----- DATA

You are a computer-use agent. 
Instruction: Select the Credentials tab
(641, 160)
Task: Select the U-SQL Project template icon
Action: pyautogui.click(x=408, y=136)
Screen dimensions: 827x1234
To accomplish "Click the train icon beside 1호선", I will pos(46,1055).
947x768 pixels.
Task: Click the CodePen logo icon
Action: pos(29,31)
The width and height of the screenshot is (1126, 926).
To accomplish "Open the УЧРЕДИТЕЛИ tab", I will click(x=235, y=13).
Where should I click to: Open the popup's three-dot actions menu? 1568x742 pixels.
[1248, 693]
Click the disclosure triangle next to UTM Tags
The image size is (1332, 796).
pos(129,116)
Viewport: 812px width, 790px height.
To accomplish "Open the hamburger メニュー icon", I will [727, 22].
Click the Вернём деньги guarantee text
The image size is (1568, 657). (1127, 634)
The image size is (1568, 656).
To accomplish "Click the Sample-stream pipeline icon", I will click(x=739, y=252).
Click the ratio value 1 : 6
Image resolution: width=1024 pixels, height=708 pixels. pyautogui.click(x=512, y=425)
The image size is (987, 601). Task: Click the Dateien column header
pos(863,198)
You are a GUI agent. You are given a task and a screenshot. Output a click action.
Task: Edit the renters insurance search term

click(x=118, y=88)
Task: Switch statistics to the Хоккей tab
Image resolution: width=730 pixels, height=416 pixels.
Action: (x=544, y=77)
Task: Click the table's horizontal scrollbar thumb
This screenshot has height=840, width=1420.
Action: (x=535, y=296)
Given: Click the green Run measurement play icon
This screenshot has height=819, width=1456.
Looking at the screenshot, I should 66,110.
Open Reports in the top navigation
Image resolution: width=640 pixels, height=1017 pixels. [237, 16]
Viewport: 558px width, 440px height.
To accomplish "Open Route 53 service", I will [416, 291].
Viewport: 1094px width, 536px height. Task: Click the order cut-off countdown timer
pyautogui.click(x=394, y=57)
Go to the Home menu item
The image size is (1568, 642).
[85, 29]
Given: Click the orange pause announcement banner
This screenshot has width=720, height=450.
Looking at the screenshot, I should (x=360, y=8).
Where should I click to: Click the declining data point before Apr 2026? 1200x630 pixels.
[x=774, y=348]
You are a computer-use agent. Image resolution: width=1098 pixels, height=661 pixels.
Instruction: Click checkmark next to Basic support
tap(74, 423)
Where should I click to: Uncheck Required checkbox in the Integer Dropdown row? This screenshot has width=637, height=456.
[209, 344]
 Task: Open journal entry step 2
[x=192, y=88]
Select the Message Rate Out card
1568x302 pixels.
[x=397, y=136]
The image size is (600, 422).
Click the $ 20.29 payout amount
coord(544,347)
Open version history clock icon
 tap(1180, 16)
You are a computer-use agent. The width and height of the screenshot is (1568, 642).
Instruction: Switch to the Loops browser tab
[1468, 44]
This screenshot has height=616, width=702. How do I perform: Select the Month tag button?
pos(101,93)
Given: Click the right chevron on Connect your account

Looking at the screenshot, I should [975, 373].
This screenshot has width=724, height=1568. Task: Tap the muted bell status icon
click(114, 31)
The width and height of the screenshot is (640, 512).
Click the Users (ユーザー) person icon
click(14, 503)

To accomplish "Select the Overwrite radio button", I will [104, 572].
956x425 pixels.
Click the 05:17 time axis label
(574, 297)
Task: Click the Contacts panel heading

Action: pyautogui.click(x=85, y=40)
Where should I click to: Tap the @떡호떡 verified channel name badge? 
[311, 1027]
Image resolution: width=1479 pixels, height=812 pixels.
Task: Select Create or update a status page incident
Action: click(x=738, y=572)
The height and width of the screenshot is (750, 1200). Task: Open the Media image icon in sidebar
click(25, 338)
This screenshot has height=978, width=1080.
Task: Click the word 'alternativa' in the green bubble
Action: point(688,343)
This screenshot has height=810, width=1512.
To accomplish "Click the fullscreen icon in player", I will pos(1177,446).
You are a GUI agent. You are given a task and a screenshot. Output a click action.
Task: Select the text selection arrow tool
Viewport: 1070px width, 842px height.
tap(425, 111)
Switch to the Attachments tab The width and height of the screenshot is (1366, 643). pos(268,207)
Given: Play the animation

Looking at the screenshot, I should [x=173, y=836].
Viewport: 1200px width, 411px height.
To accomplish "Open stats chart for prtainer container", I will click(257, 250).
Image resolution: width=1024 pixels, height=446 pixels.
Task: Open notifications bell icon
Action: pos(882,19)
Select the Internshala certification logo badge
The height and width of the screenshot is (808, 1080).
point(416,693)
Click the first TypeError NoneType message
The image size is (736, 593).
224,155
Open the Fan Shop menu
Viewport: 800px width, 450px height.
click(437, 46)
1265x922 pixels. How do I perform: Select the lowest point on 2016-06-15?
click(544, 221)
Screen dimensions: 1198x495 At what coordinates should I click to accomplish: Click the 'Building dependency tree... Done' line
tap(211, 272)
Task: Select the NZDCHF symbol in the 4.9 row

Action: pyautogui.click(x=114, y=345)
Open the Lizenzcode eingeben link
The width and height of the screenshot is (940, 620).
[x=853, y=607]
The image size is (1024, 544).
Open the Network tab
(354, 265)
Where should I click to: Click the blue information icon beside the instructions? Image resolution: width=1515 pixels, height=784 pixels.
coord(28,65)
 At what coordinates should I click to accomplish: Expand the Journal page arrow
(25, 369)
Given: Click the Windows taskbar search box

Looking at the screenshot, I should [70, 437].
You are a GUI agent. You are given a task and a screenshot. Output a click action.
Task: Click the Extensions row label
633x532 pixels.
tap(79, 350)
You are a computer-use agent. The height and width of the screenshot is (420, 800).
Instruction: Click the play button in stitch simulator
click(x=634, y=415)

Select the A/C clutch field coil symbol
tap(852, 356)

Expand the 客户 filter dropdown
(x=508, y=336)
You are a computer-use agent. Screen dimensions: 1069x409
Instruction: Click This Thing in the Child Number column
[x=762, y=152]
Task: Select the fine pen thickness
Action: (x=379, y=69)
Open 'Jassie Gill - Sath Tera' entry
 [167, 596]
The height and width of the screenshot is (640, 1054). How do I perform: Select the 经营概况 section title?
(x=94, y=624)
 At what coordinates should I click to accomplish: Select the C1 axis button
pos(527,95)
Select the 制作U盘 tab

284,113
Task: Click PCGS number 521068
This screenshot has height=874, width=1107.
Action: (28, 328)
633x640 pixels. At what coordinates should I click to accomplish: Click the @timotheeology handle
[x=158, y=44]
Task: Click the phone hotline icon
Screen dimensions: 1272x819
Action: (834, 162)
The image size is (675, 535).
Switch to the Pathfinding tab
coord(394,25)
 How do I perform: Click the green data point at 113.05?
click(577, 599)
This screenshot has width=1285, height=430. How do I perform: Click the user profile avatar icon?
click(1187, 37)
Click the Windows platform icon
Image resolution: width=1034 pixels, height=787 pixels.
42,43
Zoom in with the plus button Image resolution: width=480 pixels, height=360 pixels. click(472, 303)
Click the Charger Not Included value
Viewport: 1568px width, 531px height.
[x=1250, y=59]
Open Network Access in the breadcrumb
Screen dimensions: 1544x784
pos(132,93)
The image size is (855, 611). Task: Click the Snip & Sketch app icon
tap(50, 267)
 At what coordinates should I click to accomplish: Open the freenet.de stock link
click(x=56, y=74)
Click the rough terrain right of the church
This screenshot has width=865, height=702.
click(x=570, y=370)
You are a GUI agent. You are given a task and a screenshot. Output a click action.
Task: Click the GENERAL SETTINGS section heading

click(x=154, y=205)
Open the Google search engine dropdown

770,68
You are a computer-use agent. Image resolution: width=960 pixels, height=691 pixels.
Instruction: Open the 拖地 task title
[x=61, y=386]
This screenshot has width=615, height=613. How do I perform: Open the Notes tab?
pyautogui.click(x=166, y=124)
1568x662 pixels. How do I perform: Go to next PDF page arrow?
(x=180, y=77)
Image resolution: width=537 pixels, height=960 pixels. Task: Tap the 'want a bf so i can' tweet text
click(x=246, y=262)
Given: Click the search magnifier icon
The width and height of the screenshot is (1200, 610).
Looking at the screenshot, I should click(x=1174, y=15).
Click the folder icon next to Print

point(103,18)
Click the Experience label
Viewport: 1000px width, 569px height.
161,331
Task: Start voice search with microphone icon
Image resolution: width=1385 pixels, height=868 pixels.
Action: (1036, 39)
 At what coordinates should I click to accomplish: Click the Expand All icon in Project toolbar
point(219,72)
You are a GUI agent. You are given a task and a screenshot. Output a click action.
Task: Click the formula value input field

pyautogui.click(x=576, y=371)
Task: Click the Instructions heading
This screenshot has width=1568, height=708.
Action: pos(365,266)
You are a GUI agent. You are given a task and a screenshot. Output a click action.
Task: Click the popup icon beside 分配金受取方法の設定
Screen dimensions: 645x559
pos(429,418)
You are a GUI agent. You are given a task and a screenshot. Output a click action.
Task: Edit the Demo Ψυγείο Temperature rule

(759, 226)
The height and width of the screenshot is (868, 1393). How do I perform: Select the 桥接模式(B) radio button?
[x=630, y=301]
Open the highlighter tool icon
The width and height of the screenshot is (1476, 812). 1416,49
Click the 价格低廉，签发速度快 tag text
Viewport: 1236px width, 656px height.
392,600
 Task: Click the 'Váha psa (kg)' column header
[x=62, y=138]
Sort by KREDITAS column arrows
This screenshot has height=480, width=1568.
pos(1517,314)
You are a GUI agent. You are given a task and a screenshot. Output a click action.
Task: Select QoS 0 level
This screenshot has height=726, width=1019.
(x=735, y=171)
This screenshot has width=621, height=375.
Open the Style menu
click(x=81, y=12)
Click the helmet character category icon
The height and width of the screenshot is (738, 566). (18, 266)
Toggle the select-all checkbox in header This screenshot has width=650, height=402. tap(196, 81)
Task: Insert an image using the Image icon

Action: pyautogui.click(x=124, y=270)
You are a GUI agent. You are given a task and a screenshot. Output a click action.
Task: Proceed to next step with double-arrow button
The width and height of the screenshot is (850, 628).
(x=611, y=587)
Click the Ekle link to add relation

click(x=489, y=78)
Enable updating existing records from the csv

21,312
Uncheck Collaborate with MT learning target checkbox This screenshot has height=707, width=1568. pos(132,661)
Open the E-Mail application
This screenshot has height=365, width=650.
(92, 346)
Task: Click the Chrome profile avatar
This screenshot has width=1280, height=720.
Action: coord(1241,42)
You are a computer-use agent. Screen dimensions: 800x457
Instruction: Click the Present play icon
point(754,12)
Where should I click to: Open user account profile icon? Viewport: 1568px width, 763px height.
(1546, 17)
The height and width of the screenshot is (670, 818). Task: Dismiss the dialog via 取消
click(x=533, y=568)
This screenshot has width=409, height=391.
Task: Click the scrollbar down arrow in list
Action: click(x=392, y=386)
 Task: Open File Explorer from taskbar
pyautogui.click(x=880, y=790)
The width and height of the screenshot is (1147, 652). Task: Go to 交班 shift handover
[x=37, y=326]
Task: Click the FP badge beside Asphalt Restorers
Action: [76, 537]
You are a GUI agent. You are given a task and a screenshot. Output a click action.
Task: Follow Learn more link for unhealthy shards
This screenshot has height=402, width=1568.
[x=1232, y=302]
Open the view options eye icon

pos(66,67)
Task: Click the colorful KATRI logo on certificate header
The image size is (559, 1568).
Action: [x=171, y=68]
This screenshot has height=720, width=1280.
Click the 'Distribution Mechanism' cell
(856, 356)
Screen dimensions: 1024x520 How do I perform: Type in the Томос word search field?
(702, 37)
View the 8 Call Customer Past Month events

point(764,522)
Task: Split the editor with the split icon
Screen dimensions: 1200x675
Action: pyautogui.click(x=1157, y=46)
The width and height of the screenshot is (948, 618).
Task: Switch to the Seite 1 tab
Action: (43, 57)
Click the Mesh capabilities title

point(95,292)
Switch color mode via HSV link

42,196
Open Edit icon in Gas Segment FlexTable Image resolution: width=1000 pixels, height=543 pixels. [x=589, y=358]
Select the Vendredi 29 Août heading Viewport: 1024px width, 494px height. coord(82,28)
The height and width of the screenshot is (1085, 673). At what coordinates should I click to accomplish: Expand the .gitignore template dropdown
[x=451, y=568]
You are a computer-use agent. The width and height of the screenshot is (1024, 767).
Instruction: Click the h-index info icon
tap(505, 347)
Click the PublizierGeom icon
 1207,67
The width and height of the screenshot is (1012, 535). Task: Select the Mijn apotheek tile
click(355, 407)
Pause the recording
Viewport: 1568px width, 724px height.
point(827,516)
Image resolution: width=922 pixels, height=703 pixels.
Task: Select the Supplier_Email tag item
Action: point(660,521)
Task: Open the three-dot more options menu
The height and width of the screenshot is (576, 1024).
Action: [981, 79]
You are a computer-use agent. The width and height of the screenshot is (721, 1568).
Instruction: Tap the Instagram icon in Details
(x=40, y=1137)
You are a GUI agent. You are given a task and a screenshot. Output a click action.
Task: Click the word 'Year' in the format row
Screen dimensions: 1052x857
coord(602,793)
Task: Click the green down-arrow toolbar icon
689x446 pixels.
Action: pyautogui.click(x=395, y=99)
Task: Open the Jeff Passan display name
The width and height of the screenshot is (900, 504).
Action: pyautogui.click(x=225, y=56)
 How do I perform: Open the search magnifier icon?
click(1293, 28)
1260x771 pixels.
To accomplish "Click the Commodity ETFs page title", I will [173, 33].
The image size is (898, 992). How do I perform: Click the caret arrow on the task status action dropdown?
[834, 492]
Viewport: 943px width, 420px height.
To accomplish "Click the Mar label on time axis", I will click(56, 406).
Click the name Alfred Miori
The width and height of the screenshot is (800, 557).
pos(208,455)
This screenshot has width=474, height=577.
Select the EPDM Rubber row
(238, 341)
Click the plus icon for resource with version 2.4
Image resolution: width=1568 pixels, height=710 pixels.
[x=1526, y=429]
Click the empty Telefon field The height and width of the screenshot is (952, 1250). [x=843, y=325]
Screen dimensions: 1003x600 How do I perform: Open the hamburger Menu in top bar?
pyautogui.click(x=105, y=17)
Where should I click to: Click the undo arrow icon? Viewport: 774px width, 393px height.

----------

Go through the material and copy each line in which the word "more" occurs.

RESPONSE FOR THIS EXERCISE —
Task: Follow Learn more link for unhealthy shards
Task: Open the three-dot more options menu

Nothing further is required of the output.